I have met a problem about inserting multiple rows in a batch with Subsonic3. My development environment includes:
1. Visual Studio 2010, but use .NET 3.5
2. Active Record Mode in SubSonic 3.0.0.4
3. SQL Server 2005 express
4. Northwind sample database
I am using Active Reecord mode to insert mutiple "Product" into table "Products". If I insert the rows one by one, either call "aProduct.Add()" or call "Insert.Execute()" mutiple times (just like the codes below), it works fine.
private static Product[] CreateProducts(int count)
{
Product[] products = new Product[count];
for (int index = 0; index < products.Length; ++index)
{
products[index] = new Product
{
ProductName = string.Format("cheka-test-{0}", index.ToString()),
Discontinued = (index % 2 == 0),
};
}
return products;
}
private static void SucceedByMultiExecuteInsert()
{
Product[] products = CreateProducts(2);
// -------------------------------- prepare batch
NorthwindDB db = new NorthwindDB();
var inserts = from prod in products
select db.Insert.Into<Product>(x => x.ProductName, x => x.Discontinued).Values(prod.ProductName, prod.Discontinued);
// -------------------------------- batch insert
var selectAll = Product.All();
Console.WriteLine("--- before total rows = {0}", selectAll.Count().ToString());
foreach (Insert insert in inserts)
insert.Execute();
Console.WriteLine("+++ after inserting {0} rows, now total rows = {1}",
products.Length.ToString(), selectAll.Count().ToString());
}
but if I use "BatchQuery" like the codes below,
private static void FailByBatchInsert()
{
Product[] products = CreateProducts(2);
// -------------------------------- prepare batch
NorthwindDB db = new NorthwindDB();
BatchQuery batchquery = new BatchQuery(db.Provider, db.QueryProvider);
var inserts = from prod in products
select db.Insert.Into<Product>(x => x.ProductName, x => x.Discontinued).Values(prod.ProductName, prod.Discontinued);
foreach (Insert insert in inserts)
batchquery.Queue(insert);
// -------------------------------- batch insert
var selectAll = Product.All();
Console.WriteLine("--- before total rows = {0}", selectAll.Count().ToString());
batchquery.Execute();
Console.WriteLine("+++ after inserting {0} rows, now total rows = {1}",
products.Length.ToString(), selectAll.Count().ToString());
}
then it failed with the exception :
"
Unhandled Exception: System.Data.SqlClient.SqlException: Must declare the scalar variable "#ins_ProductName".
Must declare the scalar variable "#ins_ProductName".
"
Please give me some help to solve this problem.
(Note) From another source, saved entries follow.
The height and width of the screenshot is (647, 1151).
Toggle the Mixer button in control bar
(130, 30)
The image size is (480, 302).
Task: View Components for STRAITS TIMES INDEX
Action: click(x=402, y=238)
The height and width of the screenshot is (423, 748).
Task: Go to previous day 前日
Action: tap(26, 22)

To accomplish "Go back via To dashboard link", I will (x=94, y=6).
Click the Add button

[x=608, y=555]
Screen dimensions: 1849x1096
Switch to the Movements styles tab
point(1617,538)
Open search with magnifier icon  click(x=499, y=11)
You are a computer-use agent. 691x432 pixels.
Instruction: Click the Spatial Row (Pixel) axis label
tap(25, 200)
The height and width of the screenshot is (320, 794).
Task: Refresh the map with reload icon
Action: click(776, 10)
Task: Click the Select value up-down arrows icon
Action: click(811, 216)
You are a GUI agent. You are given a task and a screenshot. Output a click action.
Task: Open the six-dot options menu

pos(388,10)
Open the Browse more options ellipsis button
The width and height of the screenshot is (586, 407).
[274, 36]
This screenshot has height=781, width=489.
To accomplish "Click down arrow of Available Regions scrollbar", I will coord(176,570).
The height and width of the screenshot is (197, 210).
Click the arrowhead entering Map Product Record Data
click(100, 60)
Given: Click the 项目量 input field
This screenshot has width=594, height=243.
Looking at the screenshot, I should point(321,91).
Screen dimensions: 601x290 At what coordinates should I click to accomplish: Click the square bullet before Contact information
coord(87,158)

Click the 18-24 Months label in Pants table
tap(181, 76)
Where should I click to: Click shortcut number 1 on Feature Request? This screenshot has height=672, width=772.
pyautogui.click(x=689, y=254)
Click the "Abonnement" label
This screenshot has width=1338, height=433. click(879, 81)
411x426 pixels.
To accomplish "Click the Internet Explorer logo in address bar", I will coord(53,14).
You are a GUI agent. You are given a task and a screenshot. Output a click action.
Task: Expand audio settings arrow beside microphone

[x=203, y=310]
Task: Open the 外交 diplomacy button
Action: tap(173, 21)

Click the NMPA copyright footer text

Many thanks.
I ran into this problem as well. If you look at the query it's attempting to run, you'll see it doing something like this (this isn't actual code but you'll get the point):
exec_sql N'insert into MyTable (SomeField) Values (#ins_SomeField)',N'#0 varchar(32)','#0=SomeValue'
For some reason it defines the parameters in the query with "#ins_"+FieldName but then passes the parameters as ordinals. I have yet to determine the pattern for why/when it does this but I've lost enough time during this dev cycle futzing with SubSonic to try and diagnose the problem properly.
The work-around I implemented will involve you downloading the 3.0.0.4 source from github and making a change on line 179 of Insert.cs.
Where it reads
ParameterName = _provider.ParameterPrefix + "ins_" + columnName.ToAlphaNumericOnly(),
Changing it to
ParameterName = _provider.ParameterPrefix + Inserts.Count.ToString(),
seemed to do the trick for me. I make no warranties about this solution for you, expressed or implied. It did work for me but your mileage may vary.
I should also note that there's similar logic around the "update" statements as well in Update.cs on lines 181 and 194 but I haven't had these give me problems... yet.
Honestly, I don't think SubSonic is ready for primetime and that's a shame because I really like how Rob set it up. That said, it's in my product for better or worse now so you make the best with what you got.